• [TASK REQUIREMENTS]:
Convert all of the material below into a numbered list, omitting any blank lines.

** Begin SOURCE RECORDS **

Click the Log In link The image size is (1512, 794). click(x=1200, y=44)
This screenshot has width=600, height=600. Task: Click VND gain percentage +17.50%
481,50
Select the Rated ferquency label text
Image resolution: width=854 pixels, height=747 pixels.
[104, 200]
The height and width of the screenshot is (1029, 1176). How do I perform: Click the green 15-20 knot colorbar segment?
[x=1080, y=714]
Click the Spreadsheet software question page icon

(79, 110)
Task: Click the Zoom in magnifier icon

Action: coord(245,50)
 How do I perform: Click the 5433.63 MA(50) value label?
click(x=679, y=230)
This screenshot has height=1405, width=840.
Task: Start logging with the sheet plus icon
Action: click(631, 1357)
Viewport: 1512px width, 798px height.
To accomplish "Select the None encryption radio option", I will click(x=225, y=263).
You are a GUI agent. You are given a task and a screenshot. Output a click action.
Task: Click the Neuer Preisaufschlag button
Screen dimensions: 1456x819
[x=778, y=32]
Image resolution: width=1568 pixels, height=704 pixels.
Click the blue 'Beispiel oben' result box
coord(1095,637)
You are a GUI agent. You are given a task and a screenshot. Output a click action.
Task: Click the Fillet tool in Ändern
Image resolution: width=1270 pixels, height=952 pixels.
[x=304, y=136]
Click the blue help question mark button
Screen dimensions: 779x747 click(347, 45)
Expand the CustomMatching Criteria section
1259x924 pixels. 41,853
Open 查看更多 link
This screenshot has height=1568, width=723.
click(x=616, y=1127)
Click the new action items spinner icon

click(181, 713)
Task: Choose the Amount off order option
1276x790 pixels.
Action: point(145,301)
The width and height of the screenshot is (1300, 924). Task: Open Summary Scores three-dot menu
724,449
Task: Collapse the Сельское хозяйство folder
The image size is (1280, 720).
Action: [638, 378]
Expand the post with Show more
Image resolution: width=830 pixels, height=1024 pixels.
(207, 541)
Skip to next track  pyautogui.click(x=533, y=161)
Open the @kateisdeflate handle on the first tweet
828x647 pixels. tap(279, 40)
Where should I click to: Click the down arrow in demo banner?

** End SOURCE RECORDS **

• [SOLUTION FOR THIS EXERCISE]:
1. Click the Log In link The image size is (1512, 794). click(x=1200, y=44)
2. This screenshot has width=600, height=600. Task: Click VND gain percentage +17.50%
3. 481,50
4. Select the Rated ferquency label text
5. Image resolution: width=854 pixels, height=747 pixels.
6. [104, 200]
7. The height and width of the screenshot is (1029, 1176). How do I perform: Click the green 15-20 knot colorbar segment?
8. [x=1080, y=714]
9. Click the Spreadsheet software question page icon
10. (79, 110)
11. Task: Click the Zoom in magnifier icon
12. Action: coord(245,50)
13.  How do I perform: Click the 5433.63 MA(50) value label?
14. click(x=679, y=230)
15. This screenshot has height=1405, width=840.
16. Task: Start logging with the sheet plus icon
17. Action: click(631, 1357)
18. Viewport: 1512px width, 798px height.
19. To accomplish "Select the None encryption radio option", I will click(x=225, y=263).
20. You are a GUI agent. You are given a task and a screenshot. Output a click action.
21. Task: Click the Neuer Preisaufschlag button
22. Screen dimensions: 1456x819
23. [x=778, y=32]
24. Image resolution: width=1568 pixels, height=704 pixels.
25. Click the blue 'Beispiel oben' result box
26. coord(1095,637)
27. You are a GUI agent. You are given a task and a screenshot. Output a click action.
28. Task: Click the Fillet tool in Ändern
29. Image resolution: width=1270 pixels, height=952 pixels.
30. [x=304, y=136]
31. Click the blue help question mark button
32. Screen dimensions: 779x747 click(347, 45)
33. Expand the CustomMatching Criteria section
34. 1259x924 pixels. 41,853
35. Open 查看更多 link
36. This screenshot has height=1568, width=723.
37. click(x=616, y=1127)
38. Click the new action items spinner icon
39. click(181, 713)
40. Task: Choose the Amount off order option
41. 1276x790 pixels.
42. Action: point(145,301)
43. The width and height of the screenshot is (1300, 924). Task: Open Summary Scores three-dot menu
44. 724,449
45. Task: Collapse the Сельское хозяйство folder
46. The image size is (1280, 720).
47. Action: [638, 378]
48. Expand the post with Show more
49. Image resolution: width=830 pixels, height=1024 pixels.
50. (207, 541)
51. Skip to next track  pyautogui.click(x=533, y=161)
52. Open the @kateisdeflate handle on the first tweet
53. 828x647 pixels. tap(279, 40)
54. Where should I click to: Click the down arrow in demo banner?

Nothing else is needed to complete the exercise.